[Begin Extracted records]

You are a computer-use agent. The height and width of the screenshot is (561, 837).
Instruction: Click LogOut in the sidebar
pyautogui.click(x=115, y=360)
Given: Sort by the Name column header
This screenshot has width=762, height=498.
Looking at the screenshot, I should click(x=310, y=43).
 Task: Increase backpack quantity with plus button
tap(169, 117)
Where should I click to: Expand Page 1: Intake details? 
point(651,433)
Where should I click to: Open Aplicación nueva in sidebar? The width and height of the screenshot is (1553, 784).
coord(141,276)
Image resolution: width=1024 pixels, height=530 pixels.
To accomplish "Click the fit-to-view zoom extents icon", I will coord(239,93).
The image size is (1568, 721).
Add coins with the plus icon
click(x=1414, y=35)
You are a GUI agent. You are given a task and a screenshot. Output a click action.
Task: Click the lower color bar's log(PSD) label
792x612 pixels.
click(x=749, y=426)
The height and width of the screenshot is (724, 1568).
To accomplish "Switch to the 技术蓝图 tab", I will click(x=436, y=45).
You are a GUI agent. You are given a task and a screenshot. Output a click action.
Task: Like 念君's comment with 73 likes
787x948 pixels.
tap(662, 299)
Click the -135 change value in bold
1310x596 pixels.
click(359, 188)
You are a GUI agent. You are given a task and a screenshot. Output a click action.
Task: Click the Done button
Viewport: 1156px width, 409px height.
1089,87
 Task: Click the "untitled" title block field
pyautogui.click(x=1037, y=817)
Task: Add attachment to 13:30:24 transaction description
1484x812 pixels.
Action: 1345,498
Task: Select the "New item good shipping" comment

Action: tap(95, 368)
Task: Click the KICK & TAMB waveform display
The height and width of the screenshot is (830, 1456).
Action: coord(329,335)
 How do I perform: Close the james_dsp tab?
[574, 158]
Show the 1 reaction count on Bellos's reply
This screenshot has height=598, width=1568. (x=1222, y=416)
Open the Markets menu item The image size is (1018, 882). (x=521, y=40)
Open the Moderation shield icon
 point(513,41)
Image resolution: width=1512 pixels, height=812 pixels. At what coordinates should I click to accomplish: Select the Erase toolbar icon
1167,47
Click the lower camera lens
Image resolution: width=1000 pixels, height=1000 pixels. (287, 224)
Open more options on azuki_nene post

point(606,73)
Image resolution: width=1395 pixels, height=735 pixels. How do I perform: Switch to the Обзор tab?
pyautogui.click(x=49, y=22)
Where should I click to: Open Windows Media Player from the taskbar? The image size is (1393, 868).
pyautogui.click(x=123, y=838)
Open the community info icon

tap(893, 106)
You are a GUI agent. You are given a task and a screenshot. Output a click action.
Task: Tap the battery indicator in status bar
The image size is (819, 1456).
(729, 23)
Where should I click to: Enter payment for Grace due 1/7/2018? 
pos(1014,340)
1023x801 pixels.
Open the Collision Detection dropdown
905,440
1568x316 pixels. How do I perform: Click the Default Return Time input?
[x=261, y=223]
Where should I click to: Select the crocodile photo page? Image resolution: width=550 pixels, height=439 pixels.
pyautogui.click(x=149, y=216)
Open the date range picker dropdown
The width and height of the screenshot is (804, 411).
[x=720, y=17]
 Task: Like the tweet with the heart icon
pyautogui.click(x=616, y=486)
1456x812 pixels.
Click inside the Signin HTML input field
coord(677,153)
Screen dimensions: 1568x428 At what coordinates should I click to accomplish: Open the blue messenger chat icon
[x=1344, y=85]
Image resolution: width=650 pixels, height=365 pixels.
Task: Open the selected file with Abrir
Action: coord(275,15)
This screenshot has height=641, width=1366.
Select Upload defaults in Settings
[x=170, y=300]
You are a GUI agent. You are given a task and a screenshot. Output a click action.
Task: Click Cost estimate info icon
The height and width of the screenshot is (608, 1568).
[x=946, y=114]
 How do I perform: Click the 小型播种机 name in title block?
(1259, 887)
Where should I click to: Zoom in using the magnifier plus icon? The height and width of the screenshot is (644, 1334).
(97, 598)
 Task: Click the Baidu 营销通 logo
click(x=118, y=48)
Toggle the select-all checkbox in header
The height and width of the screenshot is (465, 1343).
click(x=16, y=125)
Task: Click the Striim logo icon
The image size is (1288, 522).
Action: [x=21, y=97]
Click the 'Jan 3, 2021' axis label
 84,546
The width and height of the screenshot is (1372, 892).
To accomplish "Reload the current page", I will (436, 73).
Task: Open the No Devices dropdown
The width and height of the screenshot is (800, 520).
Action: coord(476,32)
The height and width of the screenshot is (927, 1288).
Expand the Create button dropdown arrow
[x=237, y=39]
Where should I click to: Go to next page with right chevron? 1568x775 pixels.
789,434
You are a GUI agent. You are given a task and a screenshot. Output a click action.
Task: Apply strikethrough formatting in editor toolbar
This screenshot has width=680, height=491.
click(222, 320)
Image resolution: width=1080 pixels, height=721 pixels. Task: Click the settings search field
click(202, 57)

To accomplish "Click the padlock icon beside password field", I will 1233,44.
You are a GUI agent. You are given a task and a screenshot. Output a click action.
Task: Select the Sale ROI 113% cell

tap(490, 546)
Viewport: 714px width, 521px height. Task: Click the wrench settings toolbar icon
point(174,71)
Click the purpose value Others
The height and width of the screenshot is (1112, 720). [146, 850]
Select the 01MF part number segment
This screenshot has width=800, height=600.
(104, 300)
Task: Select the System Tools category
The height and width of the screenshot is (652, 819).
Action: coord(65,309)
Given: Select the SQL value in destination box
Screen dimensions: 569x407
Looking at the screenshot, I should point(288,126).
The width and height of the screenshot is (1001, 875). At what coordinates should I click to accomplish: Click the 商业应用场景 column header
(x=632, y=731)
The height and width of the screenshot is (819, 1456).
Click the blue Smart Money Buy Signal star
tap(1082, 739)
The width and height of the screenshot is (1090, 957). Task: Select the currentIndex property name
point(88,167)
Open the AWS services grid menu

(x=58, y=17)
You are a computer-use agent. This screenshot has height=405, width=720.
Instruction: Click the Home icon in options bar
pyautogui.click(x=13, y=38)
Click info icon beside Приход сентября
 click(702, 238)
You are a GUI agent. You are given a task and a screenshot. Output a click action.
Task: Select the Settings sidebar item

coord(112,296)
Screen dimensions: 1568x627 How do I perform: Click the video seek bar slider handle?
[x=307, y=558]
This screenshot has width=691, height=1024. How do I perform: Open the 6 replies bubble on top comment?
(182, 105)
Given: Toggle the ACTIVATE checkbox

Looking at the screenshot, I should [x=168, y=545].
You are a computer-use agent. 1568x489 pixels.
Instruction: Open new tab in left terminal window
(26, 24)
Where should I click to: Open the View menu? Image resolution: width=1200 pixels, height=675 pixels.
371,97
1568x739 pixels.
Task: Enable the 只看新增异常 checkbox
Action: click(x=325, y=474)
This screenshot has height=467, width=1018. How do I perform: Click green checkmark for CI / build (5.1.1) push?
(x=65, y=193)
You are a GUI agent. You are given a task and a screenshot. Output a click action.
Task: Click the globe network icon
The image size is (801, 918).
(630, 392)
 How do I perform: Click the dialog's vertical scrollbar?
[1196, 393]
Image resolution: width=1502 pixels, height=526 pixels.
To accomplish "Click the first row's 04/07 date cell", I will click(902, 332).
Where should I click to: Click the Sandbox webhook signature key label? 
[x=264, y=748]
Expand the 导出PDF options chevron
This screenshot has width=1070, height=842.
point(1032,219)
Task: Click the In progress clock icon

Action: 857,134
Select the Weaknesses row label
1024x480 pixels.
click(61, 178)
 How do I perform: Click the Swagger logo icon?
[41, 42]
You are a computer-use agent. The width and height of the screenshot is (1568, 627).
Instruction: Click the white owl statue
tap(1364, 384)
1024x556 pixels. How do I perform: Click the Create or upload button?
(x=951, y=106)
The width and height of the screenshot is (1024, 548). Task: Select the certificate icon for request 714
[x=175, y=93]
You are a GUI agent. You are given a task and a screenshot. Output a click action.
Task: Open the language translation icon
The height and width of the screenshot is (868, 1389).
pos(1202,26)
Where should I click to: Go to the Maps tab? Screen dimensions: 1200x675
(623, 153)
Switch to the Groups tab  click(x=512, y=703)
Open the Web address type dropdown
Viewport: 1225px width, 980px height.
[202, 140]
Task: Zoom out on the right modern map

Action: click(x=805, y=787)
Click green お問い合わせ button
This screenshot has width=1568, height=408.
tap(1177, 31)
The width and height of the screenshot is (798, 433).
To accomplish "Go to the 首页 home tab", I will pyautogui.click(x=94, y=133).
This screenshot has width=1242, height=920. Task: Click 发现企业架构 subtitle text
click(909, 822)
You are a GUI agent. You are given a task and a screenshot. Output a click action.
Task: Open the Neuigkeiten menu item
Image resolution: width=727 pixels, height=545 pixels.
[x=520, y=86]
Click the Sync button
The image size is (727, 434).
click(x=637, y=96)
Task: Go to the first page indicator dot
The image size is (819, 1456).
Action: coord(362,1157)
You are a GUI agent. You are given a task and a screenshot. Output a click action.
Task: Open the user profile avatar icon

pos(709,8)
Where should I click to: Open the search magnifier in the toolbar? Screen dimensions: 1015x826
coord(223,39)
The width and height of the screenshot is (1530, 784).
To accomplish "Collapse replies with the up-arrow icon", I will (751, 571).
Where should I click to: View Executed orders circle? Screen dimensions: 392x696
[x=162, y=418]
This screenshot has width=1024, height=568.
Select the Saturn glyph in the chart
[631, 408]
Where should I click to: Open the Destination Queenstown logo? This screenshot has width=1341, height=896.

[End Extracted records]

Render the entries as a Markdown table with the columns "No." and "Text", starting at the line that contains "Task: Like the tweet with the heart icon" and ending after the line that contains "(1259, 887)". Give each line its own numbered row and leave out any blank lines.

| No. | Text |
|---|---|
| 1 |  Task: Like the tweet with the heart icon |
| 2 | pyautogui.click(x=616, y=486) |
| 3 | 1456x812 pixels. |
| 4 | Click inside the Signin HTML input field |
| 5 | coord(677,153) |
| 6 | Screen dimensions: 1568x428 At what coordinates should I click to accomplish: Open the blue messenger chat icon |
| 7 | [x=1344, y=85] |
| 8 | Image resolution: width=650 pixels, height=365 pixels. |
| 9 | Task: Open the selected file with Abrir |
| 10 | Action: coord(275,15) |
| 11 | This screenshot has height=641, width=1366. |
| 12 | Select Upload defaults in Settings |
| 13 | [x=170, y=300] |
| 14 | You are a GUI agent. You are given a task and a screenshot. Output a click action. |
| 15 | Task: Click Cost estimate info icon |
| 16 | The height and width of the screenshot is (608, 1568). |
| 17 | [x=946, y=114] |
| 18 |  How do I perform: Click the 小型播种机 name in title block? |
| 19 | (1259, 887) |